**TASK PROMPT**: What is needed is an exact copy of the lines from the one containing "The image size is (1456, 819)." through the last line of the records, with no pictures.

Dataset excerpts:
▶
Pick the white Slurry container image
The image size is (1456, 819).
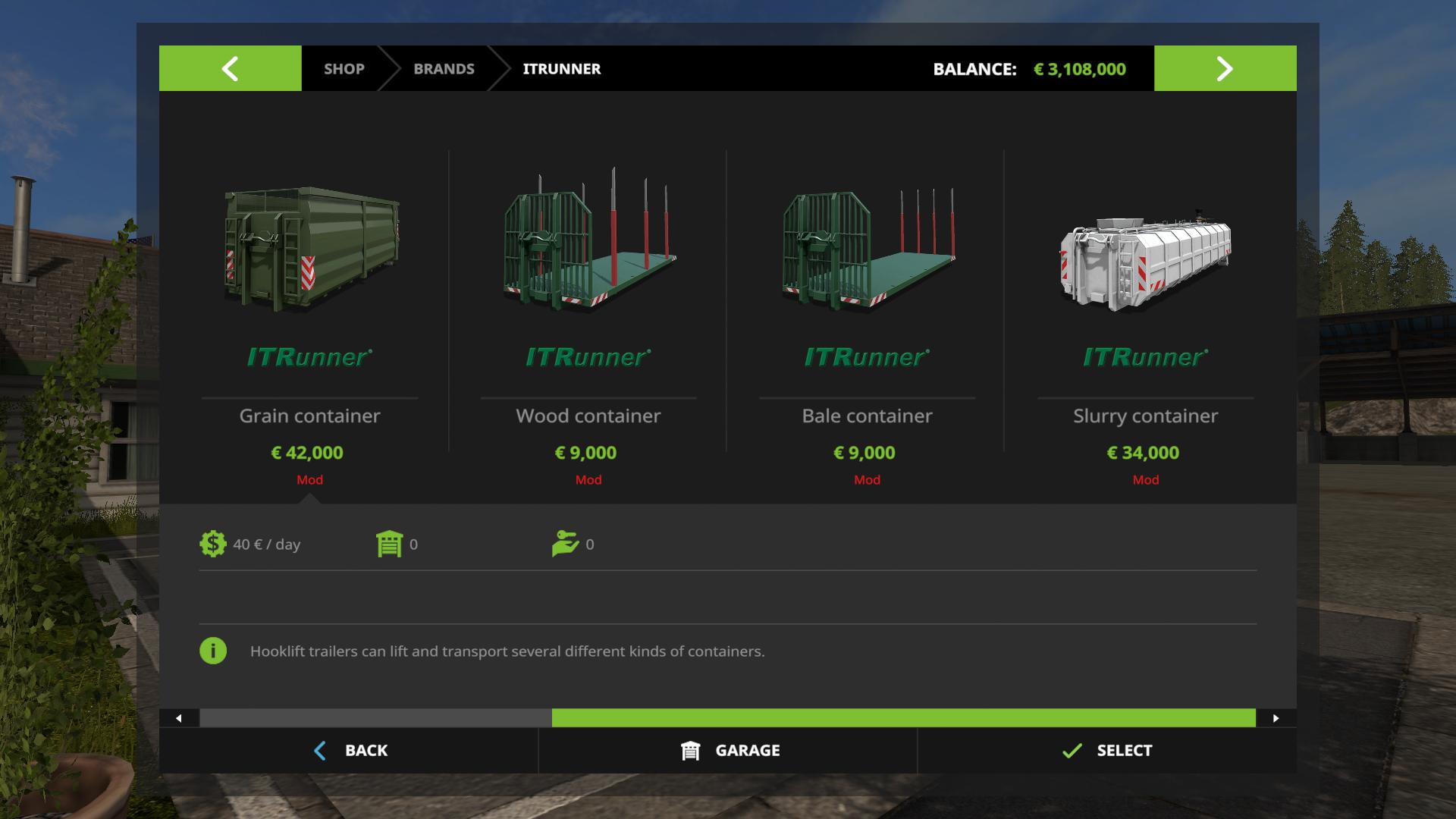point(1145,262)
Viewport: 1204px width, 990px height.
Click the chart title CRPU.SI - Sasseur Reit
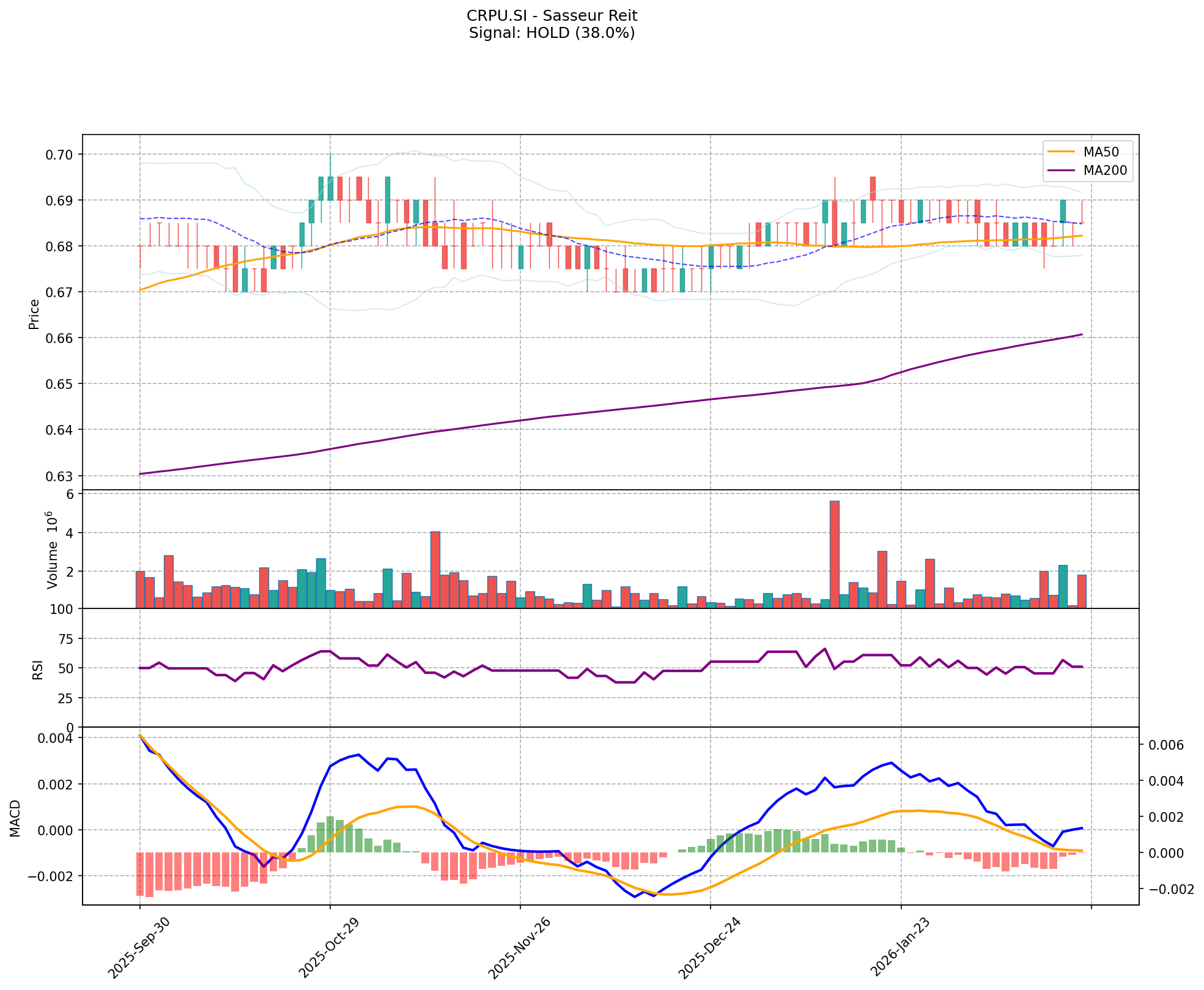(x=552, y=15)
◀
**TASK ANSWER**:
The image size is (1456, 819).
point(1145,262)
Viewport: 1204px width, 990px height.
Click the chart title CRPU.SI - Sasseur Reit
(x=552, y=15)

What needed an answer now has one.